(SECÇÃO DE TEXTO):
__________________________________________________

Frisando que, a contrário de alguns amigos, "ainda não tem um partido", Carolina procura nos programas eleitorais respostas a nível da habitação: construções mais eficientes que retenham o calor e combatam a pobreza energética para não se desperdiçar energia é uma delas - "É um problema social, há quem morra isso". A recém-eleitora, que vive no centro de Lisboa com os pais, também procura um partido que defenda mais acessibilidade dos jovens à habitação, sobretudo nas cidades, onde existe problema da especulação imobiliária. Este é uma situação que a preocupa, sobretudo na hora de sair de casa dos pais: "Eu gostava de continuar a viver em Lisboa e percebo que isso vai ser difícil".

Muitos destes temas, garantem estes jovens, foram esquecidos nos debates televisivos.

"Se precisasse dos debates para me sentir esclarecido, não ajudaram muito"

Rafael Matias Ribeiro, também de 18 anos, está a estudar Engenharia Informática no Instituto Superior Técnico. Assume não estar tão a par sobre política em relação a estas eleições como queria, mas como é a primeira vez que vota, diz que vai procurar mais informação nos dias que antecedem o sufrágio. "Vi excertos dos debates, mas não senti interesse. Se tivesse em casa via todos? Não. Talvez um ou outro, pelos mais conhecidos ou aqueles com ideais mais opostos. Contudo, do pouco que sei e do que vi, não aprendi muito".

__________________________________________________

(CONTEÚDO DOS DADOS):
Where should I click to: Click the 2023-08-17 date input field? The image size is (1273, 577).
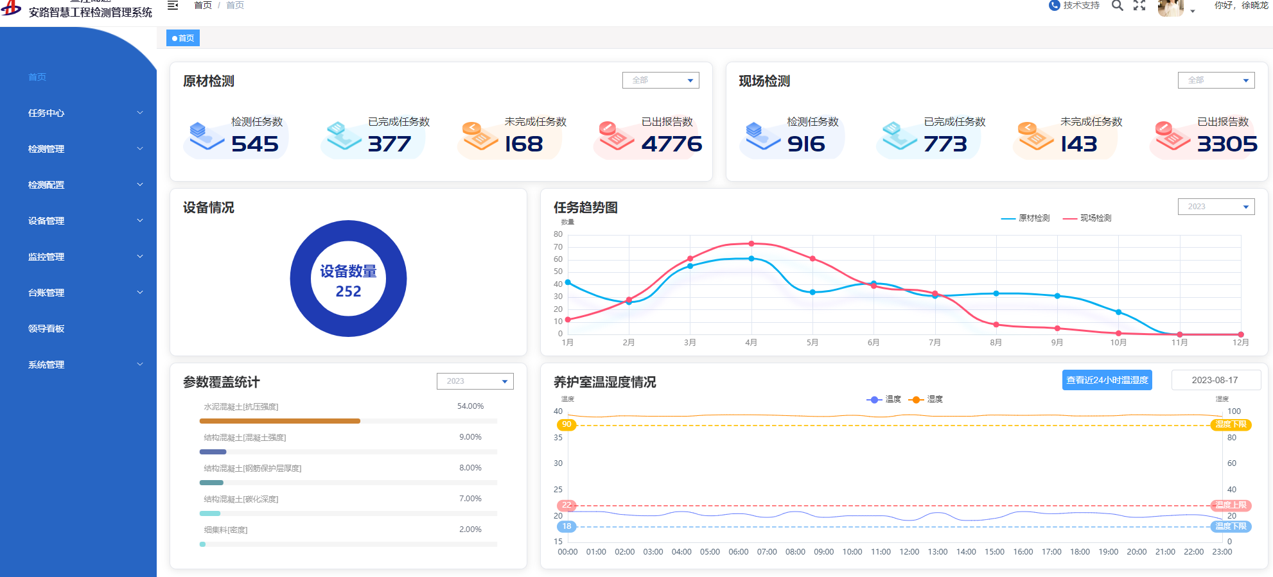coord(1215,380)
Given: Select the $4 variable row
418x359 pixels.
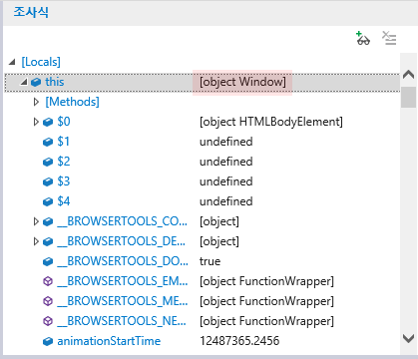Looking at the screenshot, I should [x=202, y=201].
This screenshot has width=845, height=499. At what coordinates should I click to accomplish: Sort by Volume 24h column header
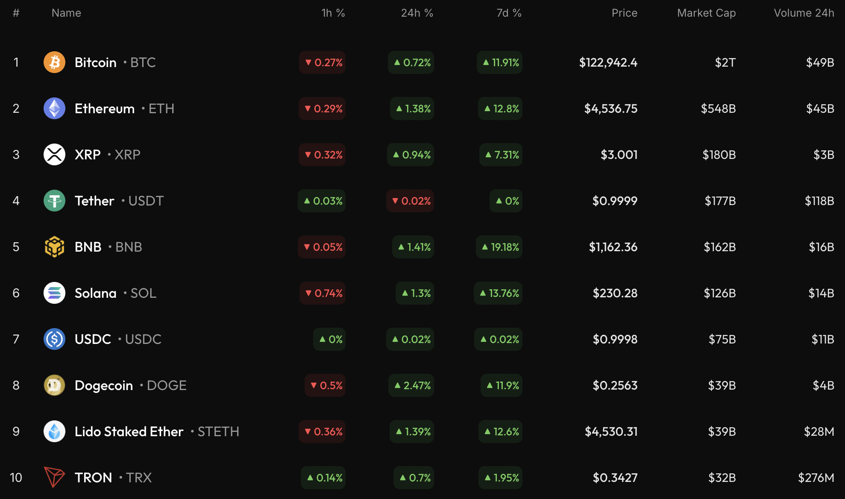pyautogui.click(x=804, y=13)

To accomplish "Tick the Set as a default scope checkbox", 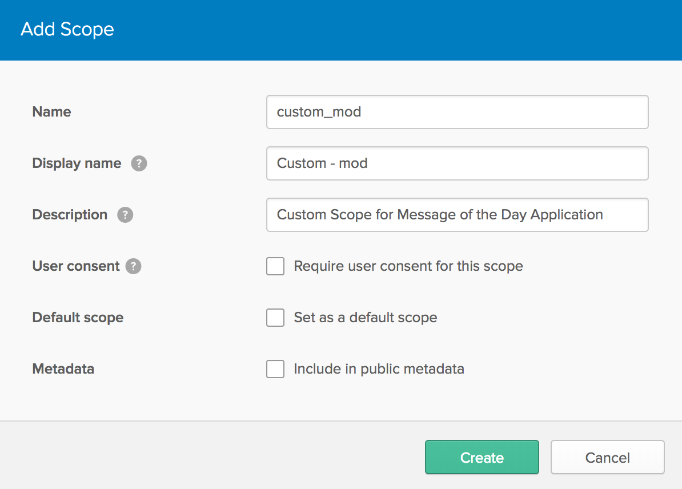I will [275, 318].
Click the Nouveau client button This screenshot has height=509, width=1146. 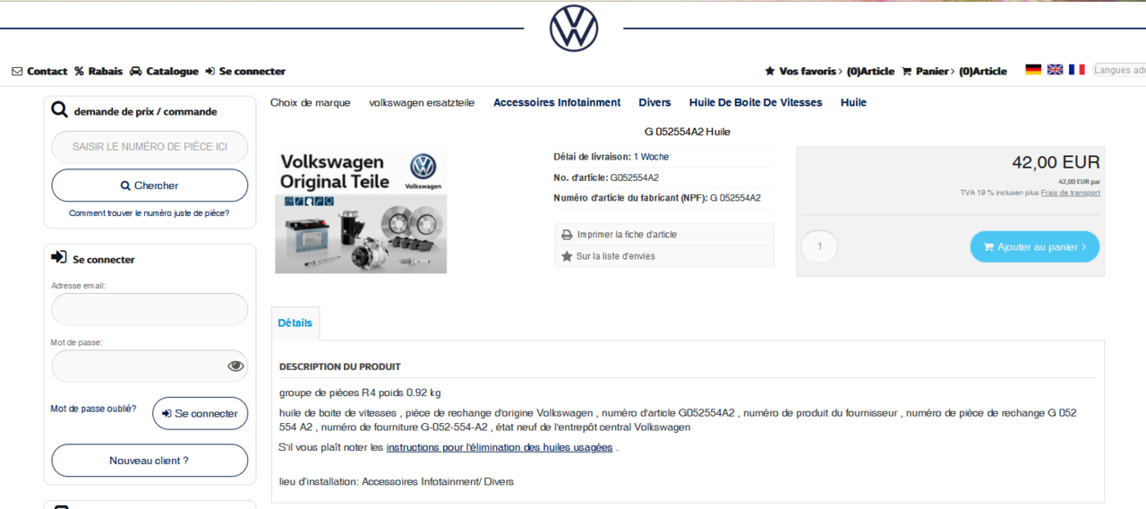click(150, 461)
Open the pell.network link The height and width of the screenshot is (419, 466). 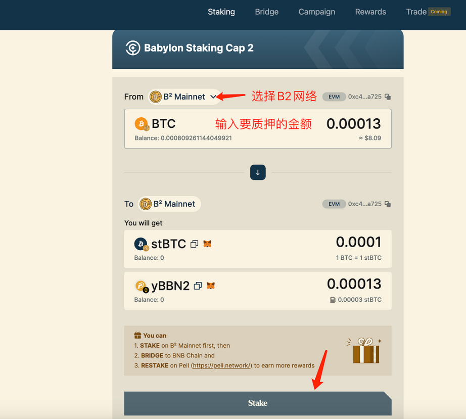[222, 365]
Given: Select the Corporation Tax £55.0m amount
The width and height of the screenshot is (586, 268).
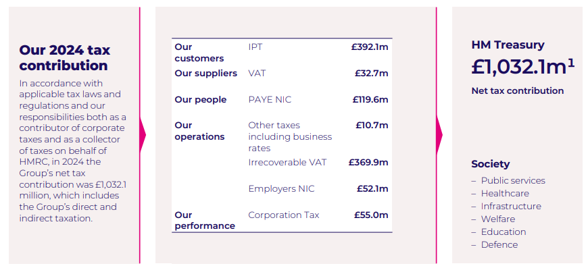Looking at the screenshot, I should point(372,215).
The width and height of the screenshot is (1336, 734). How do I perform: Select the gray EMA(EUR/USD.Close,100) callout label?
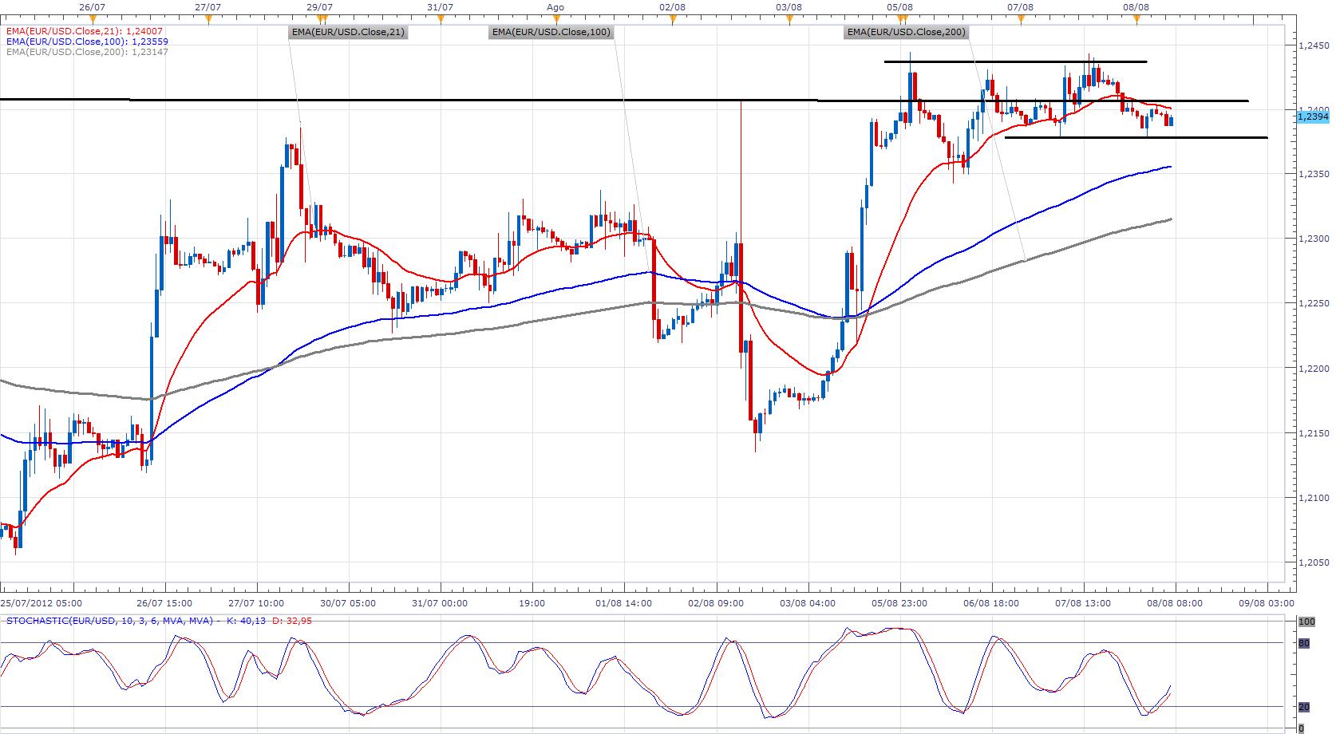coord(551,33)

__________________________________________________

(TAREFAS A REALIZAR):
A – Atualize o texto sobre os jovens eleitores desde "Frisando que, a" até "nos debates televisivos.", inclusive, trocando "habitação" por "moradia".
B – Prossiga o texto sobre os jovens eleitores e os debates televisivos a partir do ponto em que termina.
As linhas não têm qualquer papel no que aqui se pede.

(LISTA DE RESPOSTAS):
A –
Frisando que, a contrário de alguns amigos, "ainda não tem um partido", Carolina procura nos programas eleitorais respostas a nível da moradia: construções mais eficientes que retenham o calor e combatam a pobreza energética para não se desperdiçar energia é uma delas - "É um problema social, há quem morra isso". A recém-eleitora, que vive no centro de Lisboa com os pais, também procura um partido que defenda mais acessibilidade dos jovens à moradia, sobretudo nas cidades, onde existe problema da especulação imobiliária. Este é uma situação que a preocupa, sobretudo na hora de sair de casa dos pais: "Eu gostava de continuar a viver em Lisboa e percebo que isso vai ser difícil".

Muitos destes temas, garantem estes jovens, foram esquecidos nos debates televisivos.

B –
Este é um sentimento comum a muitos jovens, que consideram que os debates televisivos entre candidatos não foram esclarecedores para a tomada de decisão no dia 30. Apontam críticas ao comportamento dos candidatos, que consideram privilegiar os insultos, ao invés da troca de ideias: "Não consegui mesmo perceber o que cada um defende", lamenta Maria. "Eles falam muito, mas não dizem nada, como se costuma dizer", afirma Sara, prosseguindo: "Desviam sempre o assunto a acabam a falar de que cor é que é o céu. Se a ideia é apresentar os programas, acabam sempre por fazer o contrário”, afirma a jovem. “Em vez de dizer 'O Sr. fala disto”, deviam dizer 'eu acredito isto'”, aponta Diogo.

Carolina, por seu lado, considera que a duração dos confrontos não ajudou: "São muito curtos. Não têm tempo para falar de propostas, é mais ataques pessoais", considera. Já Tiago afirma mesmo recorrer às redes sociais. "Não vi os debates todos, mas dou um olhinho nas redes sociais porque tenho noção que é preciso acompanhar. Mas se precisasse dos debates para me sentir esclarecido, não ajudaram muito”.

Carolina e Tiago são namorados e, apesar de não irem juntos votar no domingo, nem no mesmo lado do espectro político, convergem na opinião de que a comunicação dos partidos devia estar mais voltada para os jovens: "Os partidos deviam defender os nossos interesses. Nós somos o futuro do país", sublinha Tiago, sem saber que a companhia afirmou precisamente o mesmo durante a sua entrevista à CNN Portugal.

A solução para estas falhas de comunicação pode estar na abordagem dos partidos nas redes sociais e nas escolas, sugerem. Para o estudante de contabilidade, a política devia ser um tema mais abordado nas escolas: "Eu pelo menos não tive nada disso na escola e sinto que fez falta”. Para Maria, também o vocabulário deve ser adaptado aos mais novos: "Acredito que não deviam usar vocabulário tão complexo e usar menos palavras caras e explicar melhor as coisas".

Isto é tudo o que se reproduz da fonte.